Il y avait bien longtemps que l'on n'avait pas poussé un gros coup de gueule contre le Parc National des Calanques et ses gestionnaires ! En fait, c'est même un coup de gueule contre l'administration et son application bornée (pour ne pas dire autre chose) de réglementations, dans une logique écolo et sécuritaire "jusqueboutiste" mais qui, en cas d'accident, pourrait bien se retourner contre elle. Les Calanques c'est sans aucun doute l'un des plus beaux sites d'Europe pour pratiquer la montagne au bord de la mer. Un site d'escalade qui s'est forgé une solide réputation internationale décennie après décennie et ce depuis plus plus d'un siècle, mais sans cesse remise en cause par les gestionnaires du PNC comme ce fut le cas dès sa création mais aussi en 2016. Nous avions averti, la création d'un PN c'est la fin de la liberté de pratiquer ses loisirs de pleine nature (voir le cas du VTT). Ces dernières semaines, les employés de PN n'ont rien trouvé de mieux que de poursuivre en justice certains professionnels et équipeurs des falaises...

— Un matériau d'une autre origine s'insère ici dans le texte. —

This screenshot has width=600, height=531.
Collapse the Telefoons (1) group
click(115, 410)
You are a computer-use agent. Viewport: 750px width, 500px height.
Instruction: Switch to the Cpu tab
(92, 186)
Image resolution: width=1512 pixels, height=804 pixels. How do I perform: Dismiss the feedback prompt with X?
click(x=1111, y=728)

Alors nous le réaffirmons, Monsieur de Directeur du Parc National des Calanques, vous vous trompez de cibles ! Randonneurs, grimpeurs, vététistes... sont avant tout des amoureux d'espaces naturels pour lesquels ils sont tout à fait prêts à s'investir dans la protection ! Occupez-vous plutôt des boues rouges et laissez les professionnels de la montagne faire leur travail de sécurisation des Sites Naturels d'Escalade des Calanques.
Si comme nous, vous êtes passionnés d'escalade, vous connaissez forcément les magnifiques falaises de calcaire des Calanques qui se jettent dans l'azure.

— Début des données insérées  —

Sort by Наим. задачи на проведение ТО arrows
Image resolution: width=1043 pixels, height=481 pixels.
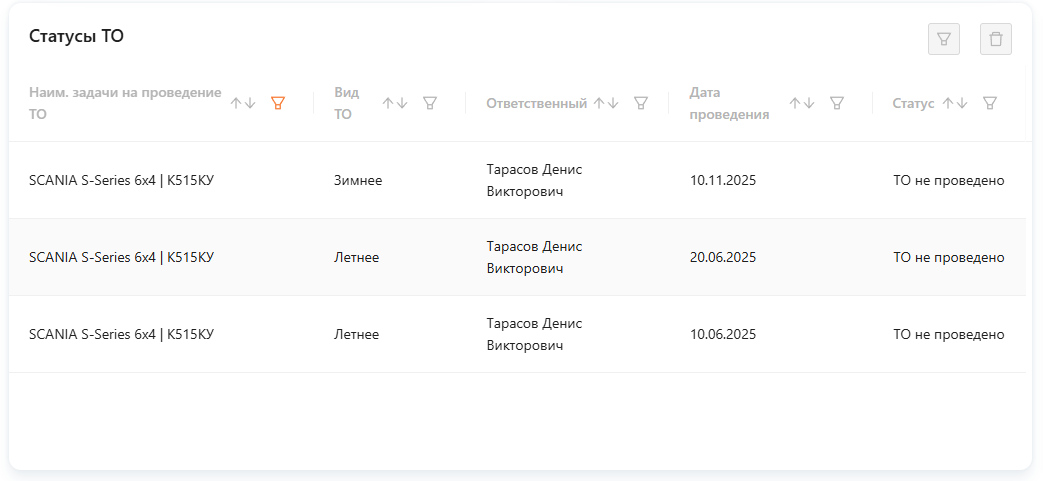coord(243,103)
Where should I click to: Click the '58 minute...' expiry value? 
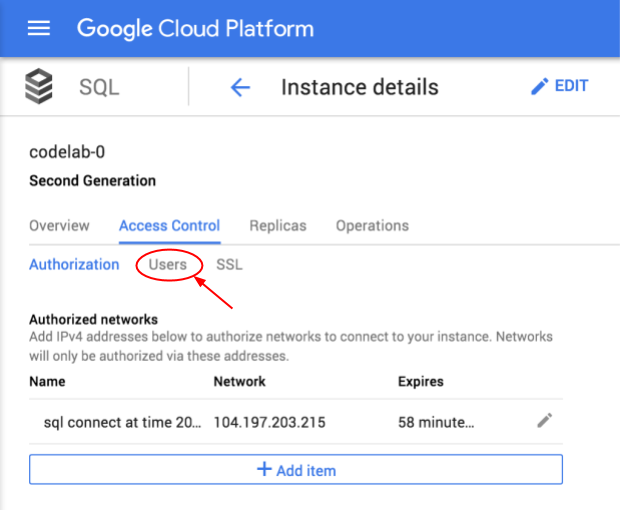click(436, 422)
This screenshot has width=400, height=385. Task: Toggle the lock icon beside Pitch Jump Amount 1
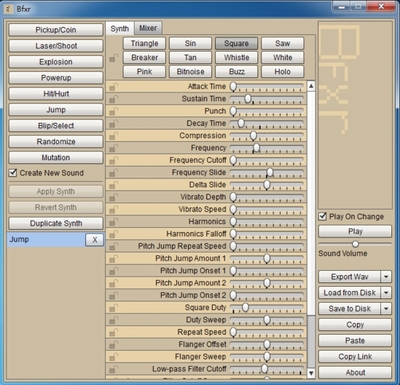point(113,259)
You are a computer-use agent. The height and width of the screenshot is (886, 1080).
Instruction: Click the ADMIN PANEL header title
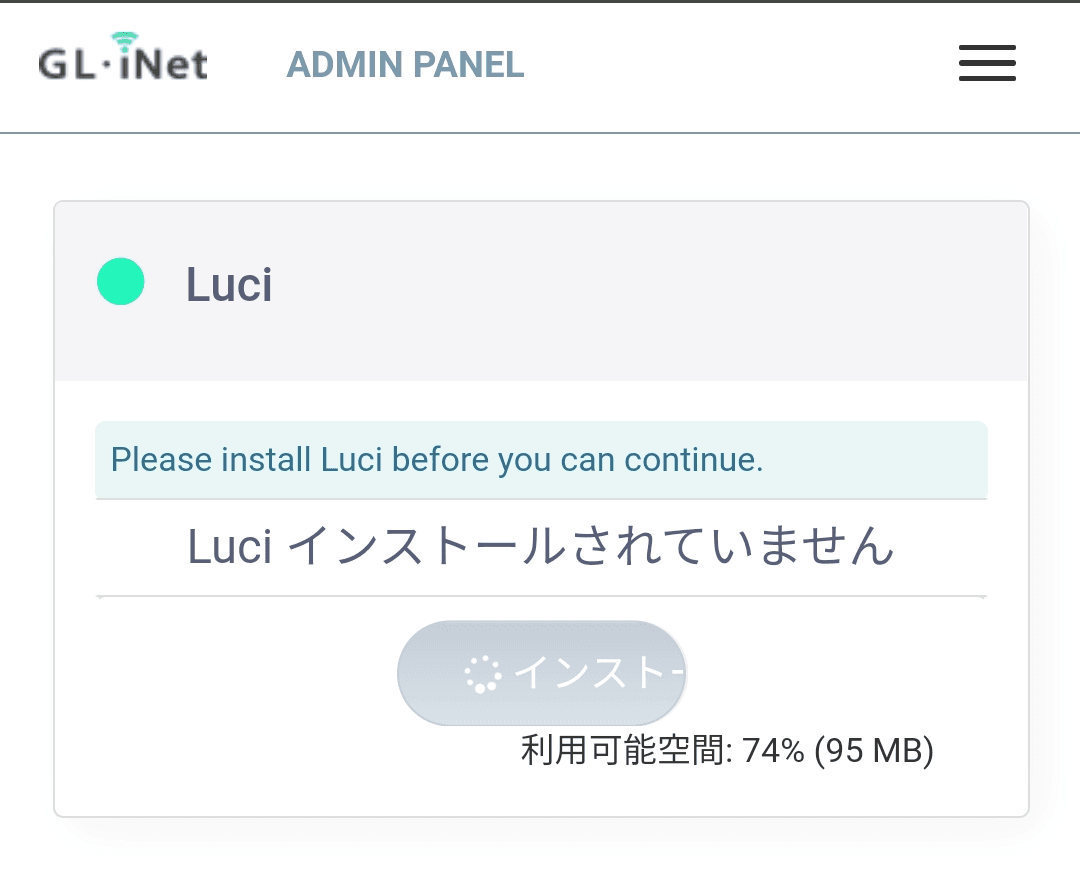click(x=405, y=65)
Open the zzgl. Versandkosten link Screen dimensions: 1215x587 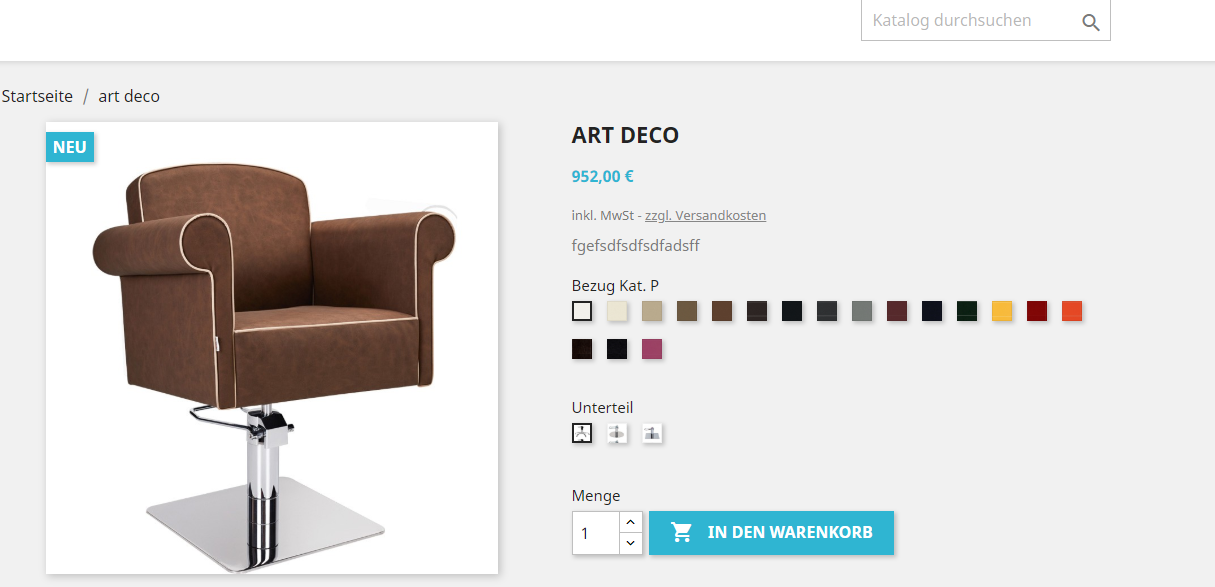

Une longue histoire qui débute par l'ascension en 1879 du sommet de la Grande Candelle par le consul britannique Francis W. Mark. Dès cette époque, elles deviennent un terrain d'entrainement à l'alpinisme pour les Excursionnistes marseillais puis le Club alpin. Dès 1900, les principaux sommets et aiguilles sont gravis : rocher des Goudes (1900), aiguille de Sugiton (1903), aiguille de Sormiou (1904). Dans les années 1920 de grandes voies sont ouvertes le long des grandes fissures et des arêtes, telles l’arête de Marseille (1927) ou l’arête de la Cordée (1928). Suit ensuite une très longue liste de premières par des alpinistes célèbres et indissociables de l'histoire des Calanques :
Édouard Frendo (1910-1968),
Gaston Rébuffat (1921-1985),
Georges Livanos (1923-2004)... Après les années "alpines", l'escalade devient sportive et là encore, de grands noms de l'escalade française s'illustrent dans la conquête des surplombs des Calanques : comme
Patrick Edlinger dans
Nymphodalle (7c, en 1979), jusqu'au neuvième degré avec
François Legrand dans
Robi in The Sky (9a, 2000). Avec quelques 3 400 voies répertoriées (2 400 sportives et 1 000 dite terrain d'aventure), les Calanques sont aujourd'hui encore l'un des sites d'escalade les plus prisés et fréquentés du monde ! Un patrimoine difficile à entretenir et sécuriser aussi, le sel marin ne faisant pas bon ménage avec les équipements installés à demeure.
Si depuis 2012 et la création du parc national on peut sans doute comprendre et accepter qu'il y ait une interdiction d'équiper de nouvelles voies et des mesures de restriction d'accès (érosion, nidification...), il est dangereux, de vouloir limiter les travaux d'entretien des voies existantes par des professionnels de la montagne.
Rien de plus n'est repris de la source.